*** Data under study ***

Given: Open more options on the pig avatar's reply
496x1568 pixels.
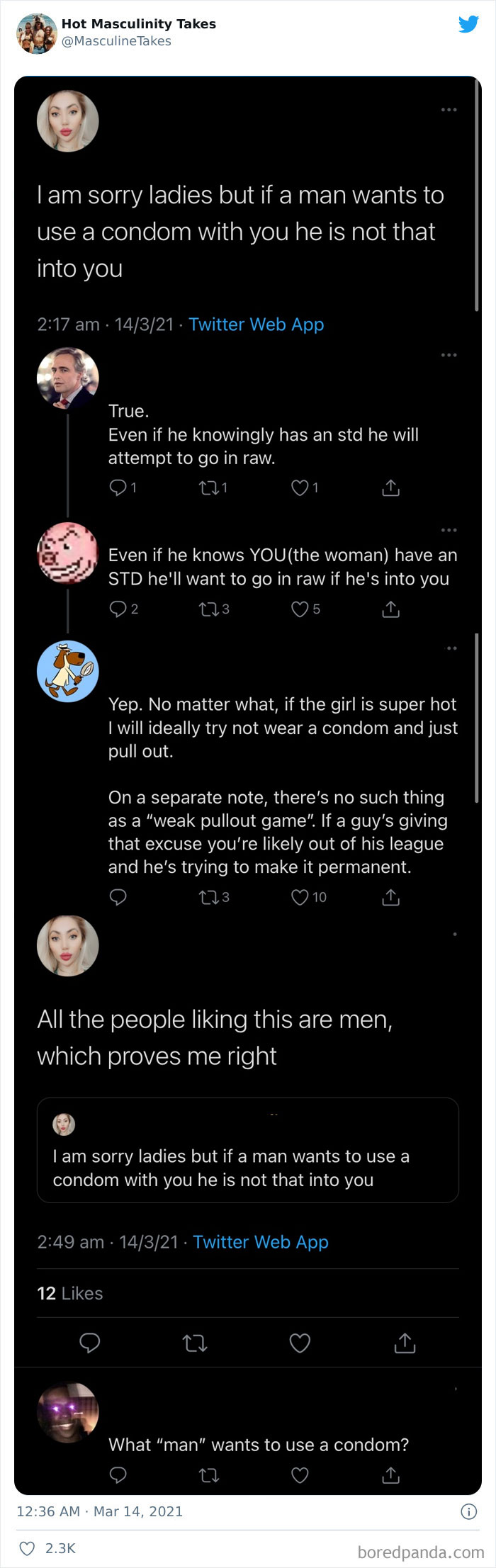Looking at the screenshot, I should [449, 529].
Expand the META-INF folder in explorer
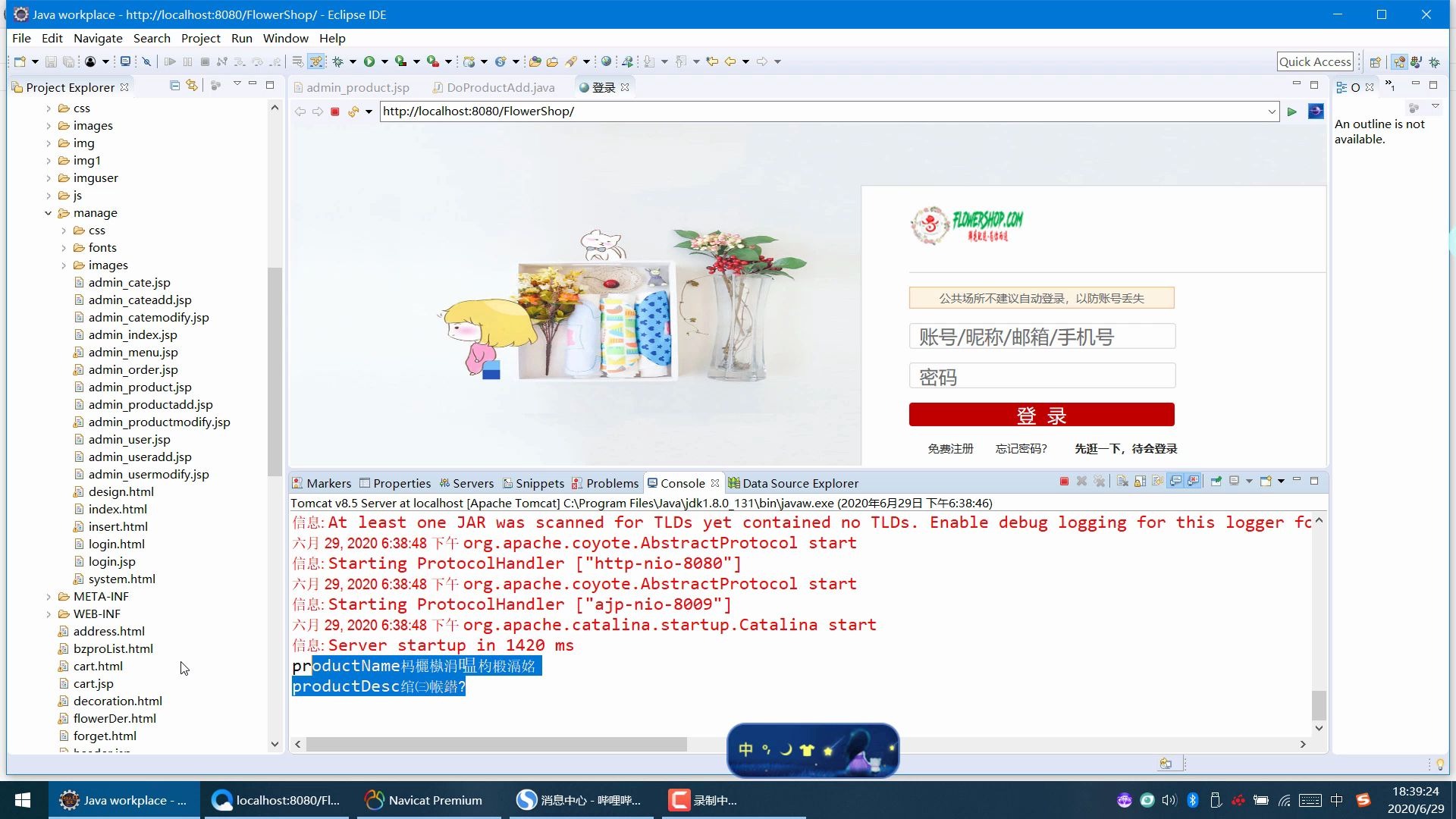The height and width of the screenshot is (819, 1456). [48, 595]
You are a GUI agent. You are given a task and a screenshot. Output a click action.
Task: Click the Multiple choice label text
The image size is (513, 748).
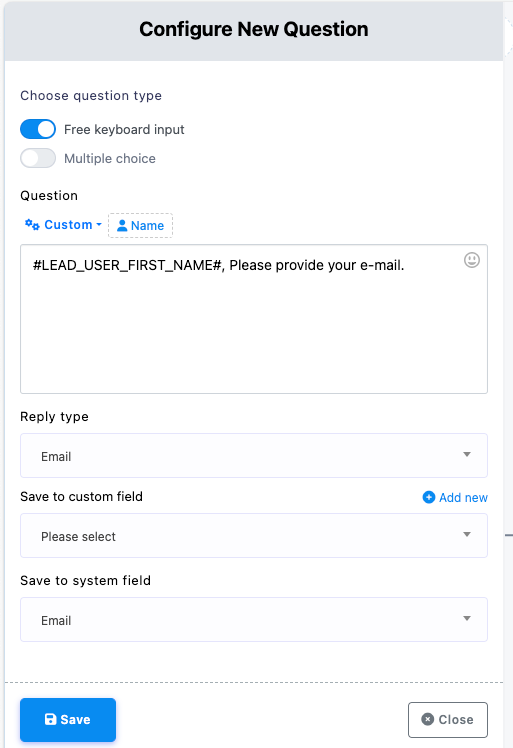(110, 158)
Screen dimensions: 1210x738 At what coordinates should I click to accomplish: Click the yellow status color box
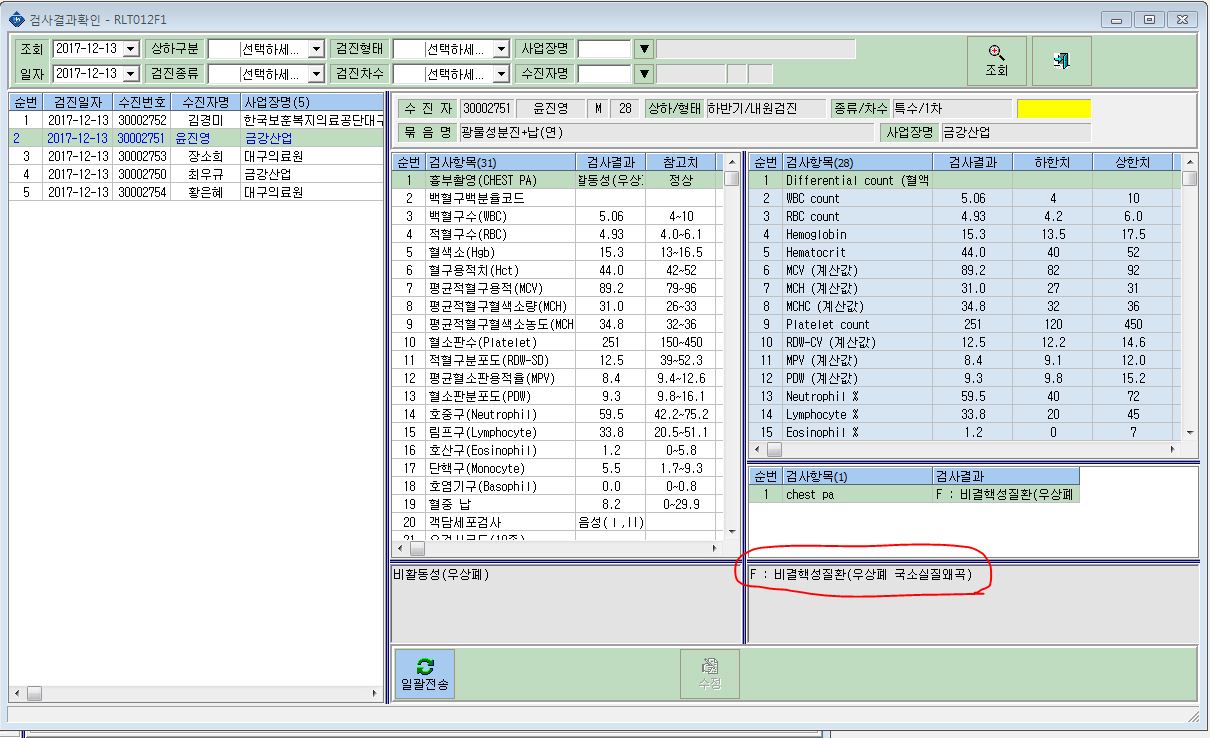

*** End of Data under study ***

About this exercise:
From the first record above to the last, output each one exactly and omit the pictures.

Output for this task:
Given: Open more options on the pig avatar's reply
496x1568 pixels.
Looking at the screenshot, I should [449, 529].
Expand the META-INF folder in explorer
The height and width of the screenshot is (819, 1456). [48, 595]
You are a GUI agent. You are given a task and a screenshot. Output a click action.
Task: Click the Multiple choice label text
The image size is (513, 748).
(110, 158)
Screen dimensions: 1210x738 At what coordinates should I click to accomplish: Click the yellow status color box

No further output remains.